= David L. Genuth =

Orthodox Jewish rabbi

David Leib Genuth (April 12, 1901 Középvisó, Kingdom of Hungary – February 23, 1974 Shaker Heights, Ohio, United States) was one of Cleveland's most influential Orthodox rabbis for more than 40 years.

== Early life ==
Genuth was the son of Isaac Genuth and Elka Kaner (granddaughter of Rabbi Yehuda Modern, head of the Yeshiva in Sighet). He emigrated to the United States in 1922.

== Education ==
Genuth was a student at the Yeshiva of the Grand Rabbi of Vișeu de Sus before emigrating to the United States in 1922. He continued his studies at the graduate school of Yeshiva University in New York, the Yeshiva in New Haven, Connecticut, and the Yale University Divinity School. Genuth was ordained in 1926.

== Professional life ==
In 1930, Genuth was appointed as the first Rabbi of Beth Israel Synagogue in Norwalk, Connecticut where he was an active supporter of the Norwalk Hospital. In 1931 he moved to Cleveland and in 1933 he was appointed the first rabbi at the Kinsman Jewish Center. At the Kinsman Jewish Center, whose membership included many members of the radical Labor Movement, Genuth created an important congregation by applying a modern view of Orthodoxy.

In 1950, after a disagreement with board members, Genuth left the Kinsman Jewish Center with eight families establishing Temple Beth El which described itself as "egalitarian/traditional" and was particularly notable for its seating of men and women together. The congregation moved into its building on Chagrin Blvd in 1954 - the first synagogue within the city limits of Shaker Heights. Genuth served as Temple Beth El's sole rabbi until his death in 1974.

Throughout the 1930s, Genuth was active with the Orthodox Jewish Children's Home and the Mt. Pleasant Consumptive Ladies Aid Society. Genuth was also active in aiding the United Order of True Sisters, the American Jewish Congress and was an organizer of the Jewish Community Council serving as a representative to its delegate assembly.

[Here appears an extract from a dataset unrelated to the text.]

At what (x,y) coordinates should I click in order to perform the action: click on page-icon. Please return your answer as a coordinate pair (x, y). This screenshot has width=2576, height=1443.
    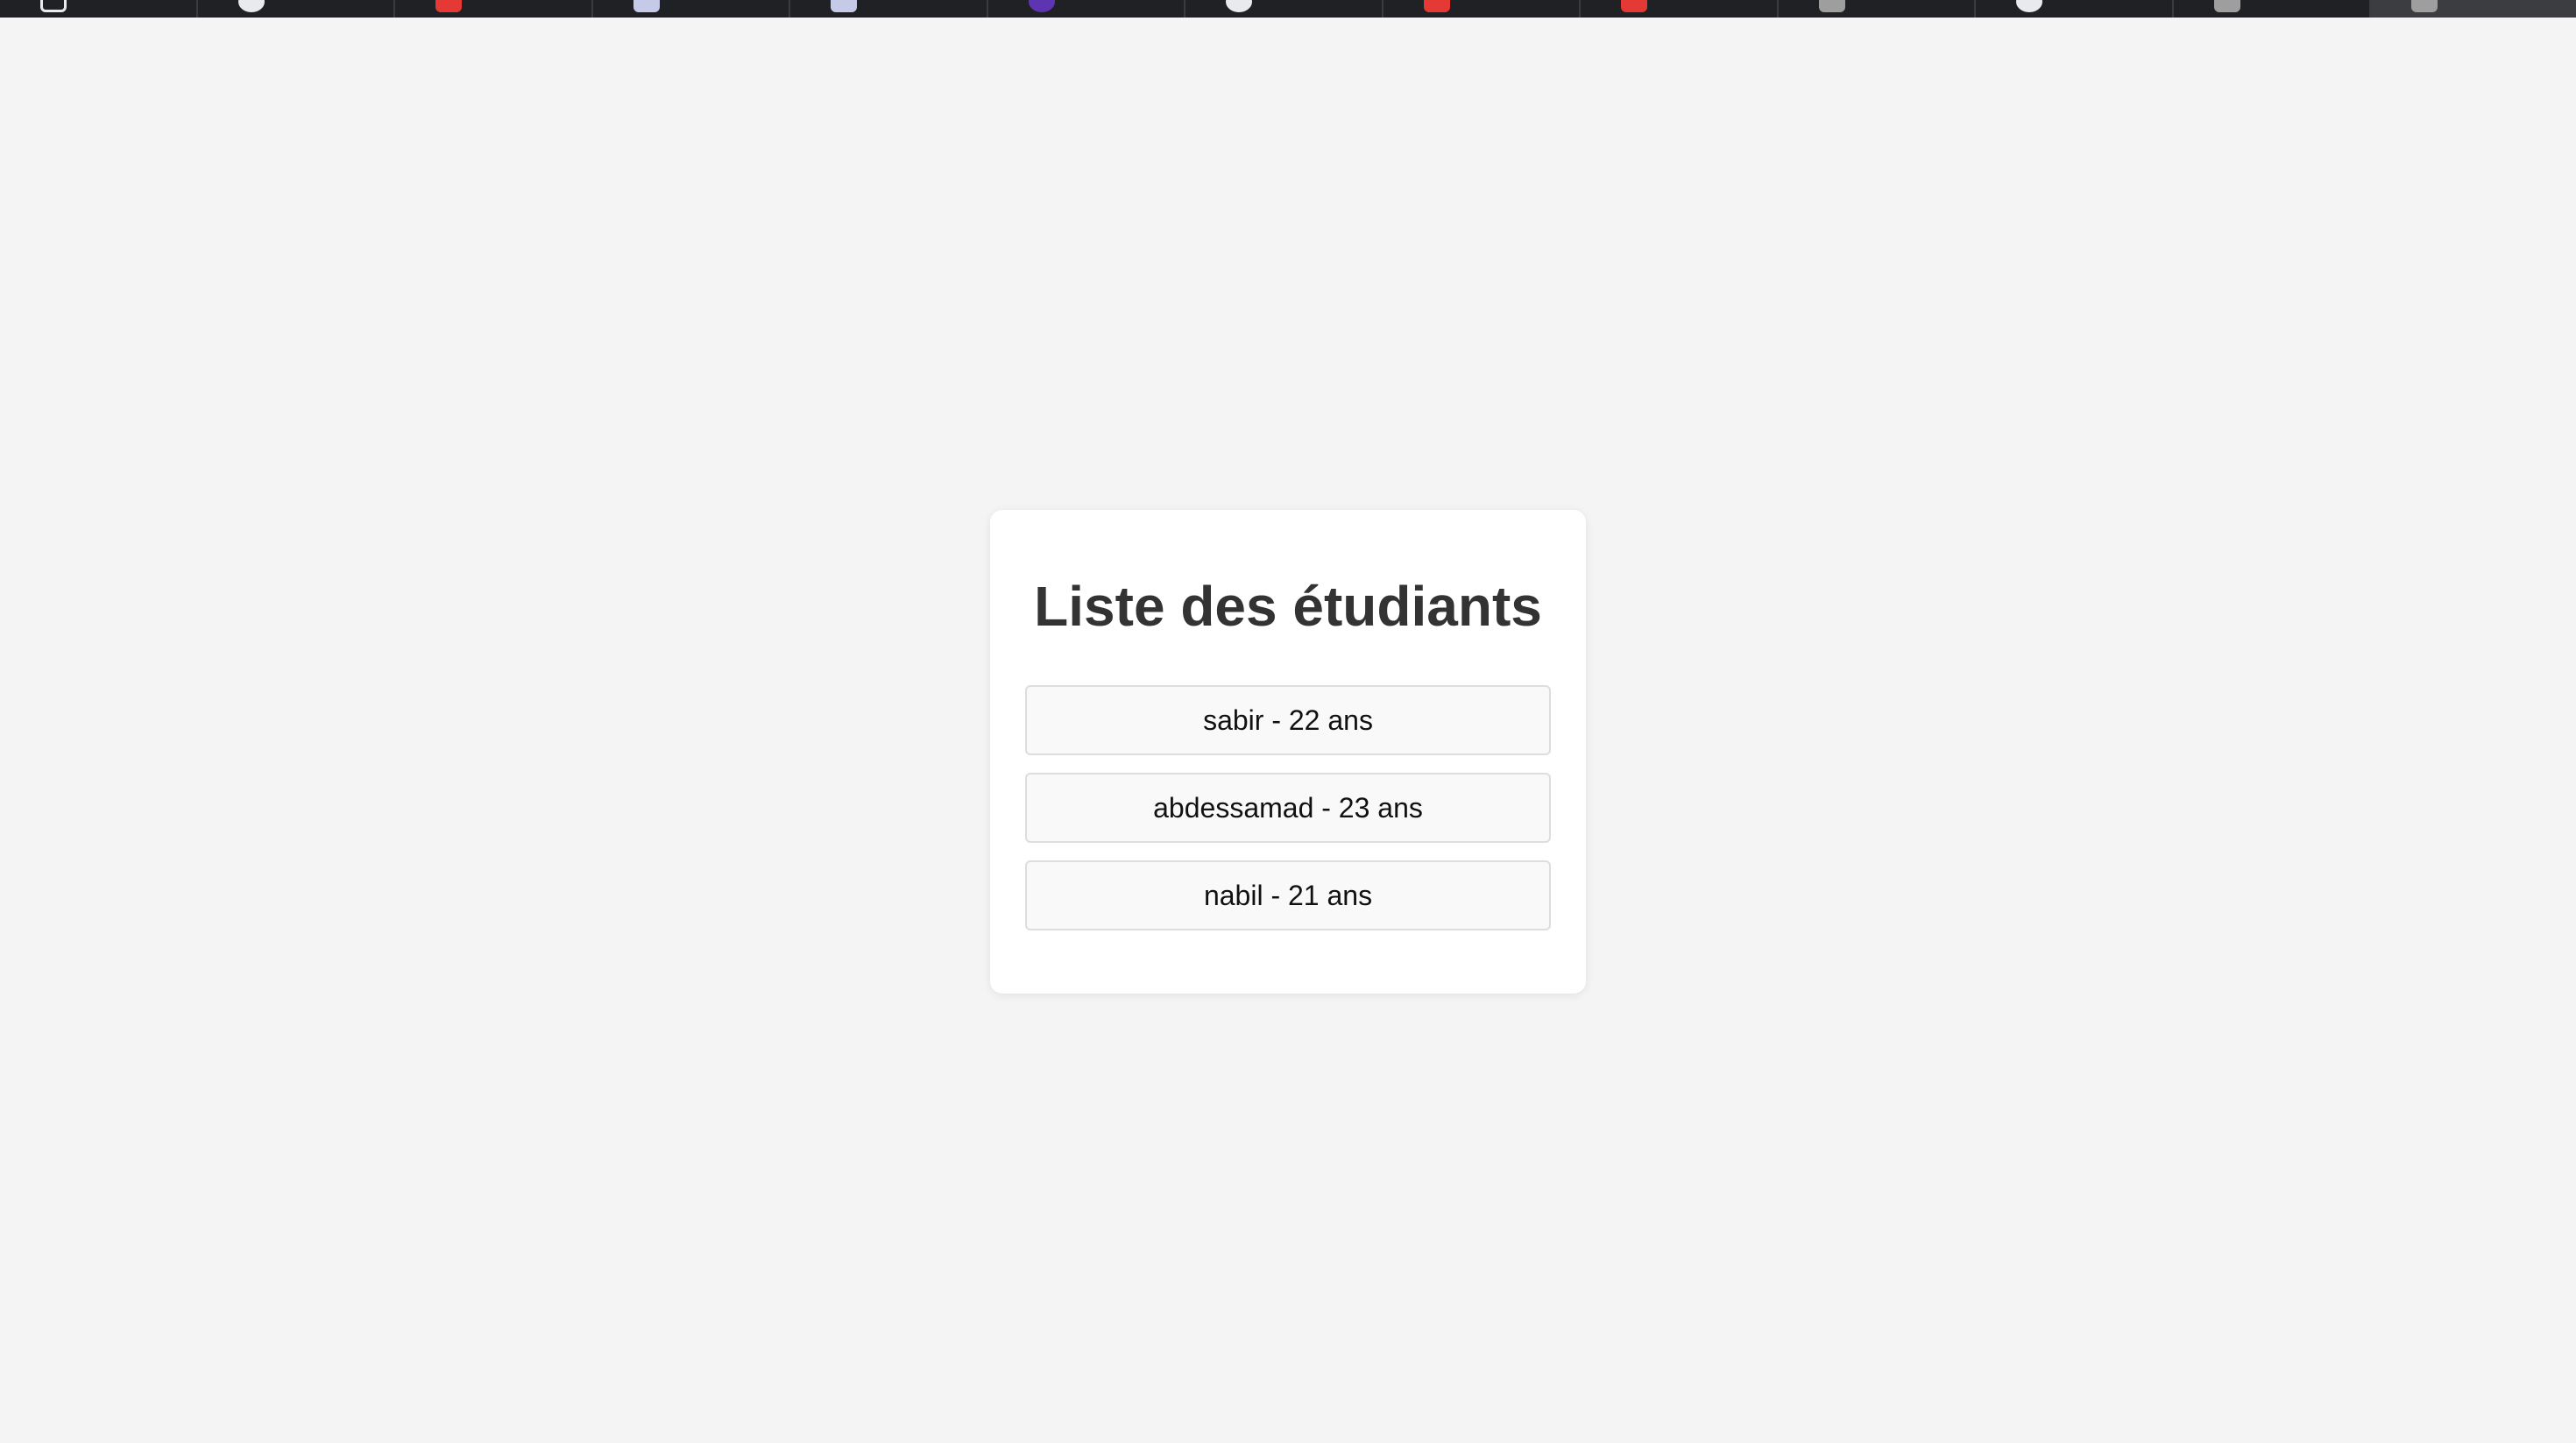
    Looking at the image, I should click on (54, 6).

Genuth served as chaplain for Jewish patients at Highland View Hospital. He later served on the hospital's chapel building committee which accepted his recommendation for a revolving pulpit to accommodate Jewish patients. Genuth gave monthly lectures at the Montefiore Home.

== Views ==
A lifelong Zionist, Genuth was a member of the Cleveland Zionist Society, attending their first organizing meeting at the behest of Rabbi Abba Hillel Silver, and was an active supporter of the Jewish National Fund and Israel Bonds.

== Personal life ==
Genuth married Anna Einhorn (daughter of Reverend Chaim Einhorn) on February 2, 1929. They had three children. Saul, Phyllis Genuth and Esther. Genuth's parents and two of his three siblings were murdered in the Holocaust. Genuth died on February 23, 1974.